For now, I managed to use my psychic voice without sounding too awkw
ard. Thanks. For so many things.
One day at a time. Tair’s words echoed in my head, still full of the confidence I hoped I could catch. One minute at a time.
One second? I found the courage to peek at him.
His soft smile warmed me, melting a few more of my doubts. A millisecond at a time. Whatever it takes. We’ll handle the future as it comes.
It sounded so reasonable. So easy.
Too bad the future was a moving target. I had a feeling that as soon as I let go of him, I’d be treated to another crushing death scene—but Tair’s or mine this time. Maybe both of us.
I forced myself to stand straight, erasing the hunch I’d been schlumping around with all week. I’d never given up yet, and I couldn’t start now.

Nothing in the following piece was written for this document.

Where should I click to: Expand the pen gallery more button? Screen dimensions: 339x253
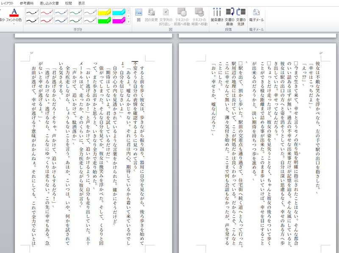(128, 20)
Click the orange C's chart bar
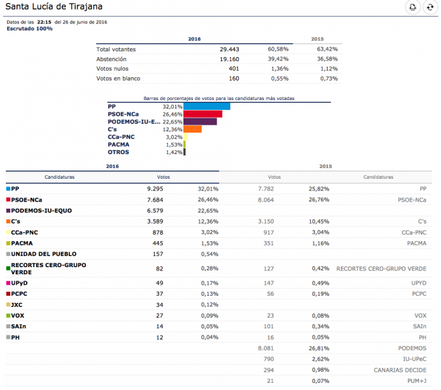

Determined, I broke contact with Tair and tried to ignore the latest headache churning into town. “Meet you at your lab?”
“I’ll be there,” Tair said.
I turned and started battling through more timeghosts. He’d be there.
And I’d get there.
Eventually.
Chapter Two
ALTAIR
Quanta disappeared into the women’s showers. I let out a breath and stood watching the spot she’d vacated.
She was struggling. I’d expected that, but seeing it…
My fists bunched. All I could do was be supportive and help her get through. Adjusting to this new life wouldn’t be an easy task. Not after ten years in Seligo captivity. A decade of torture and near solitude, save for caretakers who’d done the opposite of taking care of her.
We’d come to Eva’s compound for refuge, but it was falling far short of peaceful. Quanta would have trouble with any large number of people, let alone the types who gravitated to the Shadow Ravens. Lady Eva’s followers were rebels with shattered childhoods and broken dreams. I didn’t know exactly what Quanta saw when she looked at them, but I didn’t need to see the timeghosts to see how much they were draining her. Quanta had permanent circles under her eyes, and the way her posture hunched in, it felt like she was using her body to shield her mind.
Or trying to.
Rather than milling helplessly in front of the training center, I headed for my lab. Quanta was chipped with bio sensors to monitor her health. An alarm would ping me if she had serious trouble.